3.5.2 Energy driven
We are all children of the sun, born on a planet flung from its glowing vapour as a ball of molten gas; children of light too, for the sun's ultra-violet rays then heated up a rich complex of molecules in the sea which one day mutated into the ancestors of all later life on earth, and created the protective layer of ozone that allowed the process of evolution to run its course.
Among the different shafts of light which St Francis reflected perhaps the most original lit up the entire natural context of our existence and the creatures we share it with. Before him, Christians had interpreted Genesis as entitling them to treat all other forms of life as their slaves; he, in contrast, believed that as works of God they should be respected and loved no differently from men.
He could not know that all visible life was dependent for its energy on solar power, filtered through the ozone, and trapped by the plants for general circulation through the food chain.
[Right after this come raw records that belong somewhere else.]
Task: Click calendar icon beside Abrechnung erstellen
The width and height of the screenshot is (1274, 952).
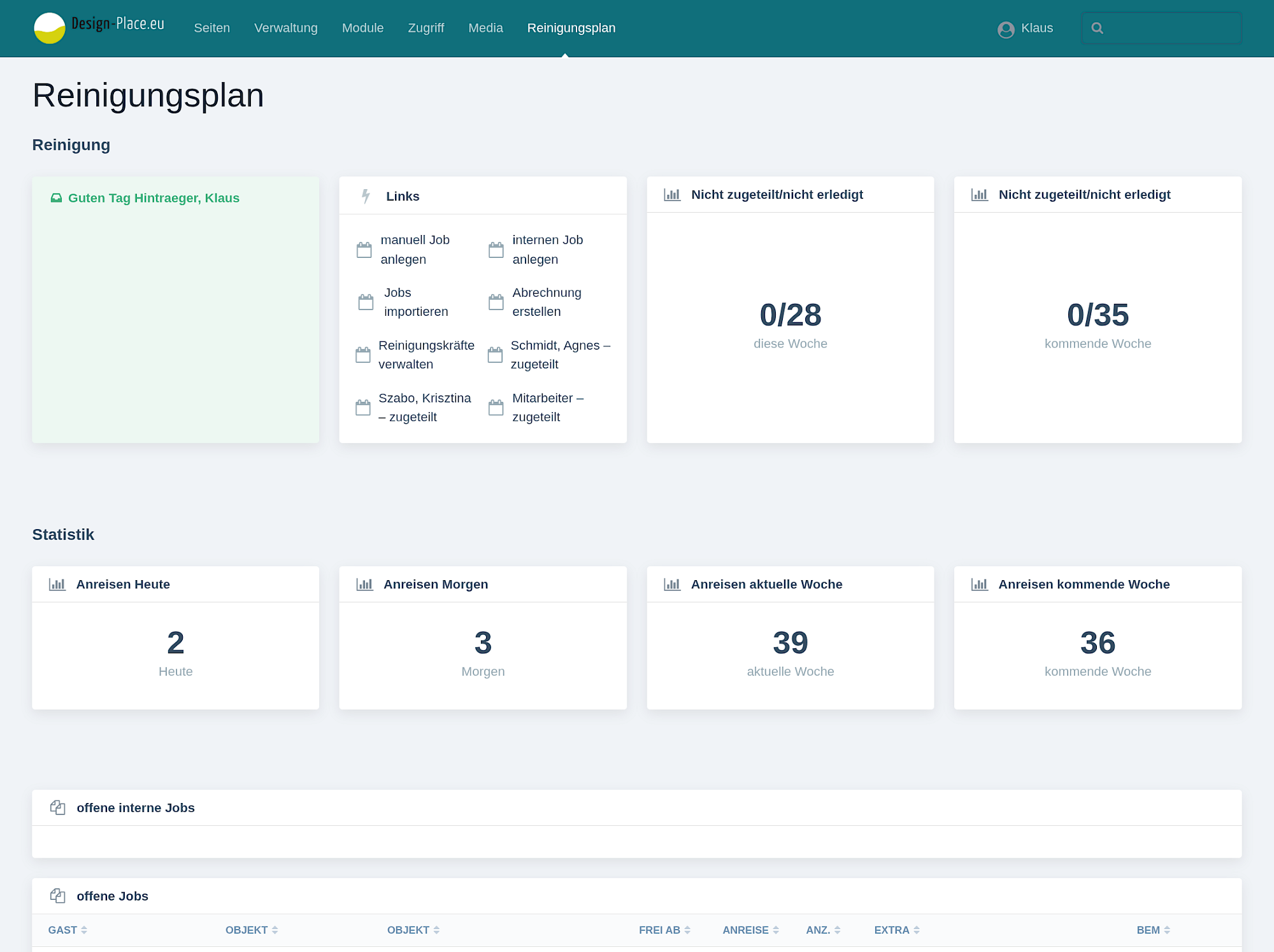Action: click(496, 302)
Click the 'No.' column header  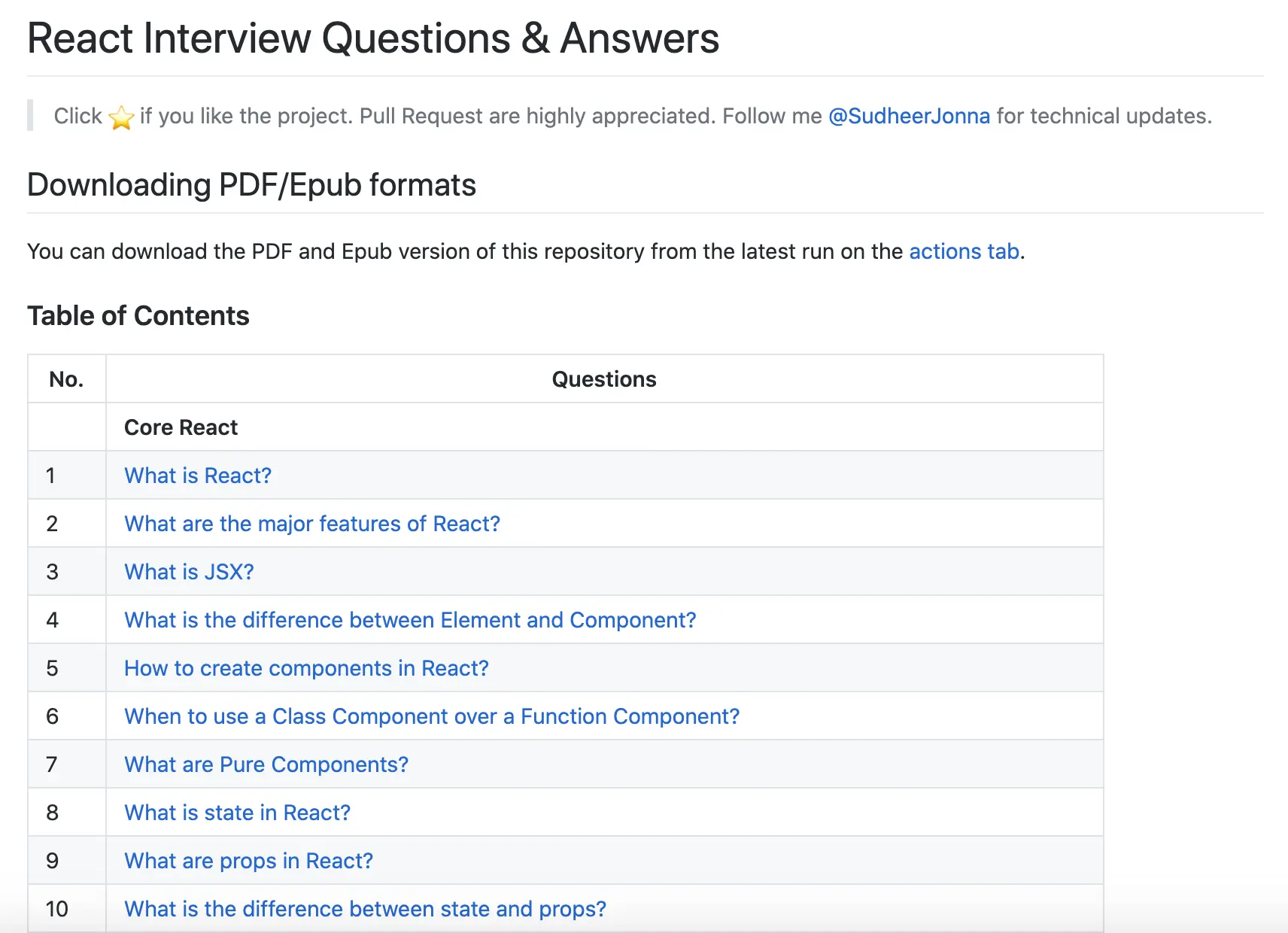66,379
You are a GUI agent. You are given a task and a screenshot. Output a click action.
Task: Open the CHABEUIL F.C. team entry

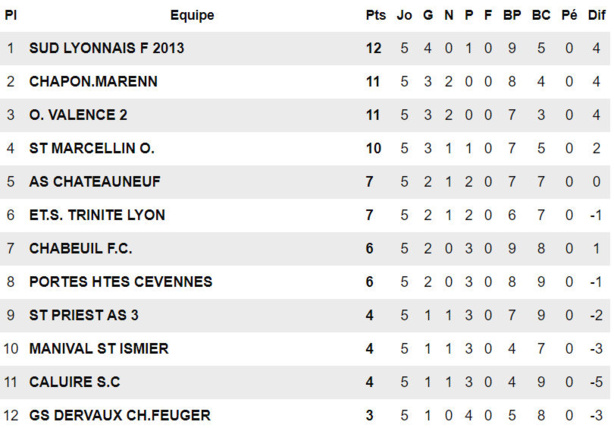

Nevertheless observant, responsive to beauty and a visionary, he noticed wherever he went, the miraculous effects of the sun's light, warmth, and cycle of seasons.
The metaphor of light for God, common to so many thinkers, poets and mystics, suggests an analogue between it and the modern concept of energy, fundamental to all existence and activity, terrestrial and astral.
This is a proposition uncannily similar to the view propounded by some of the world's leading physicists.  
Studying astronomy provides the basic information each person needs to understand where he or she comes from and where the human race is going. There are universal questions: every religion in the world has a cosmology and they all contain a grain of truth; modern science brings a new and much more complete version of cosmology. The British Astronomer Royal, Sir Martin Rees, then goes on to expound the Big Bang theory of creation.
Our universe came into being as a minuscule speck of brilliant light. It was almost infinitely hot, and inside this fireball was contained the whole of space. And with the creation of space came the birth of time.
In fact the theories of modern science are not all so 'new'. About six years after Francis of Assisi died, Canon Henri d'Avranches wrote a versification of Thomas of Celano's life of the saint. In a flight of fancy he evokes the dialogue St Francis had with the Sultan of Egypt, which includes this passage.
He reasons . . .
How it is that all things come from one source, how a moment
Of that first principle is simple substance, a simple
Moment in the present, a substance simpler than
A mathematical point; how its essence is wondrously present
Wholly, always and everywhere outside of place and time.